## EXERCISE INPUT:
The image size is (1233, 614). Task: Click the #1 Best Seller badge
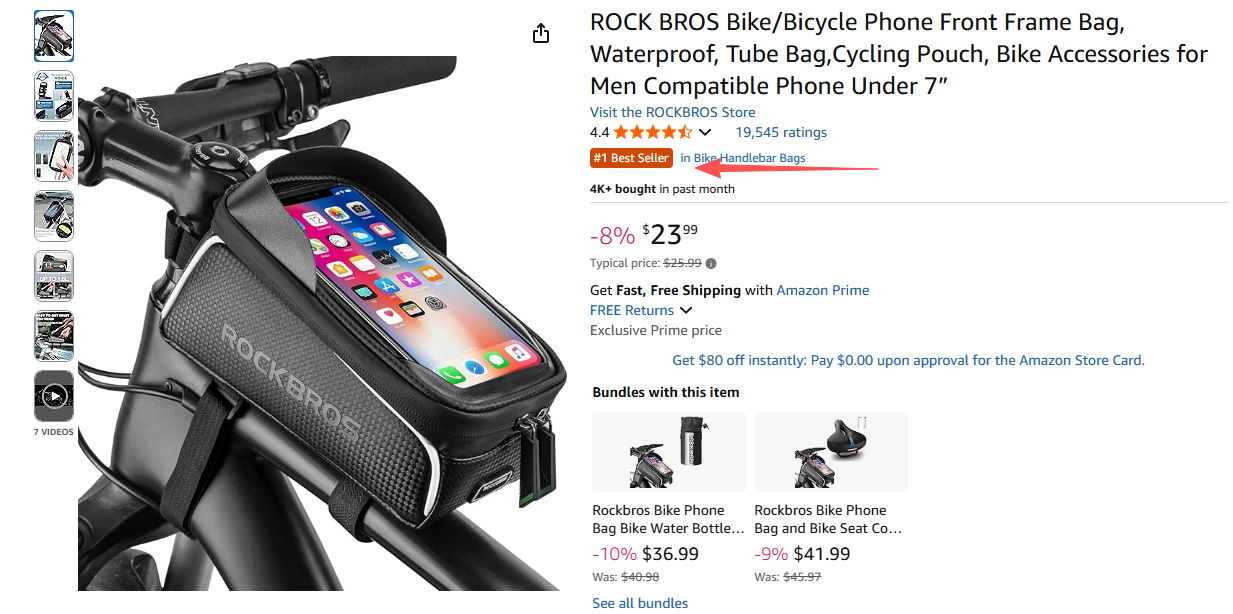tap(631, 158)
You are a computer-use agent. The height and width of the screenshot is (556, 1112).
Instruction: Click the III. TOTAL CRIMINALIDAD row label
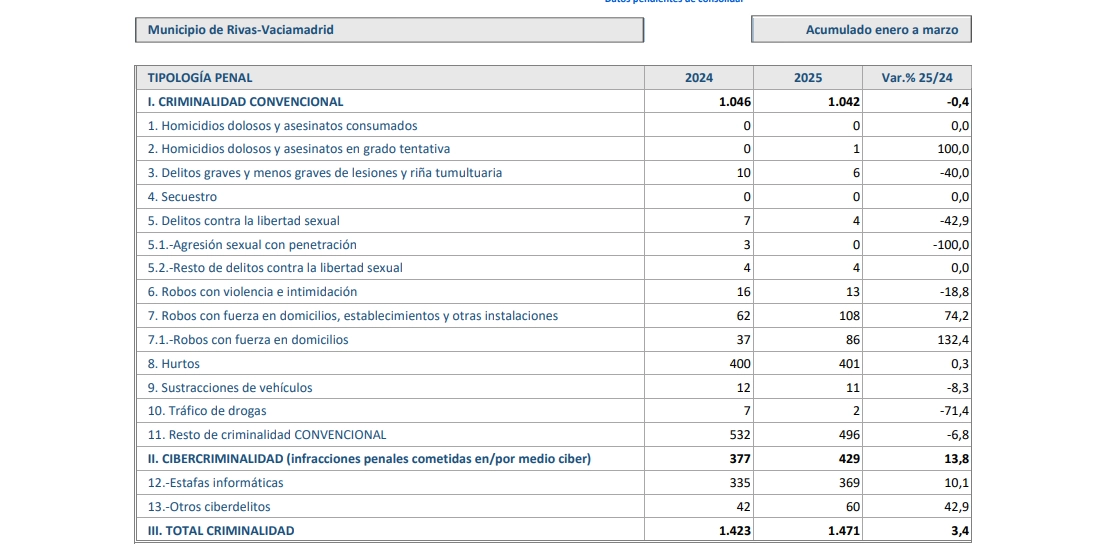(221, 531)
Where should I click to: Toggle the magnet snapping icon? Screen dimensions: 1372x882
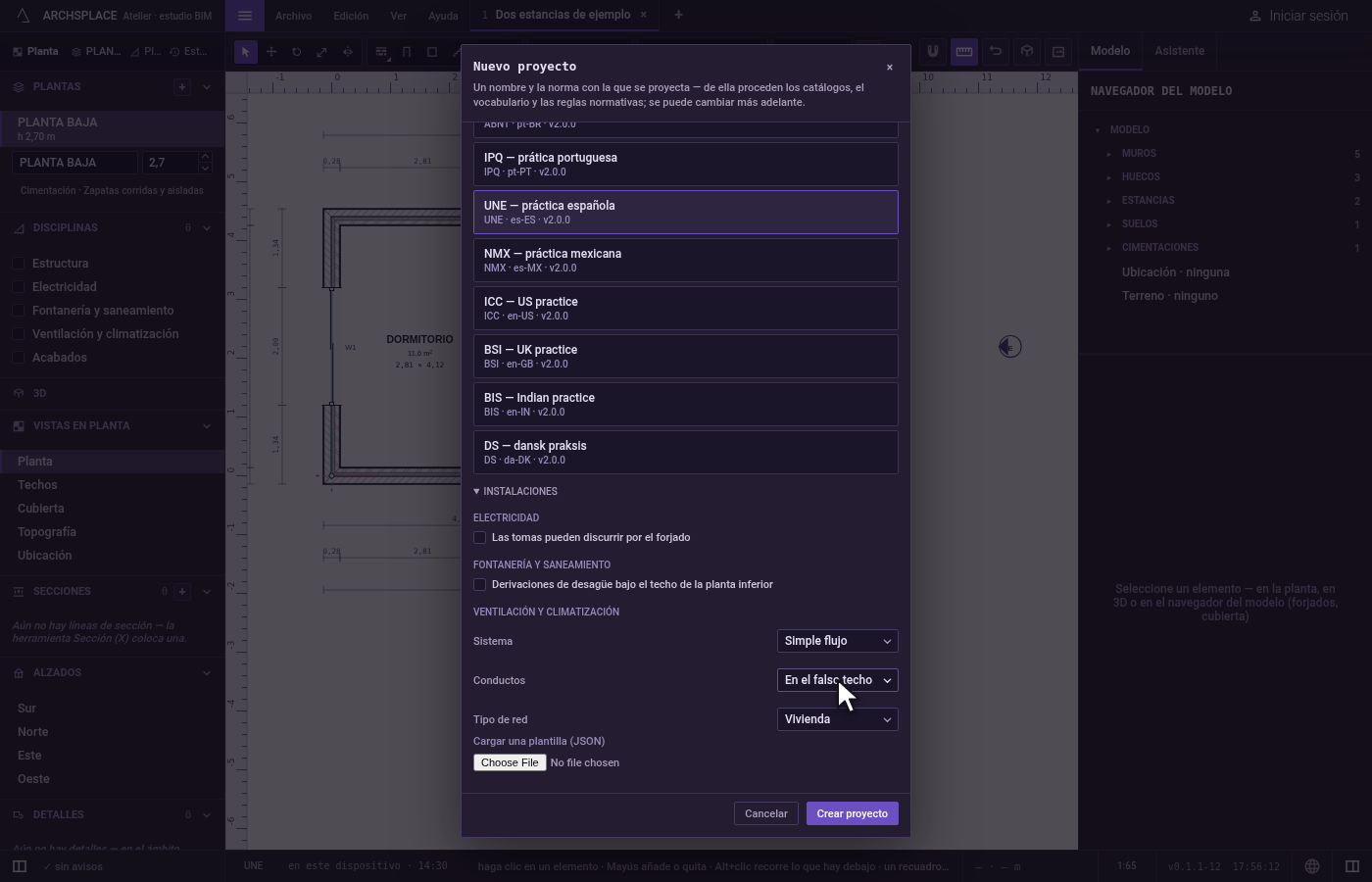933,52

## PROBLEM STATEMENT:
What is needed is an exact reprint of every entry, pictures excluded.

## EXPECTED ANSWER:
The image size is (1233, 614). Task: Click the #1 Best Seller badge
tap(631, 158)
You are a computer-use agent. The height and width of the screenshot is (556, 1112).
Instruction: Click the III. TOTAL CRIMINALIDAD row label
(221, 531)
Where should I click to: Toggle the magnet snapping icon? Screen dimensions: 1372x882
933,52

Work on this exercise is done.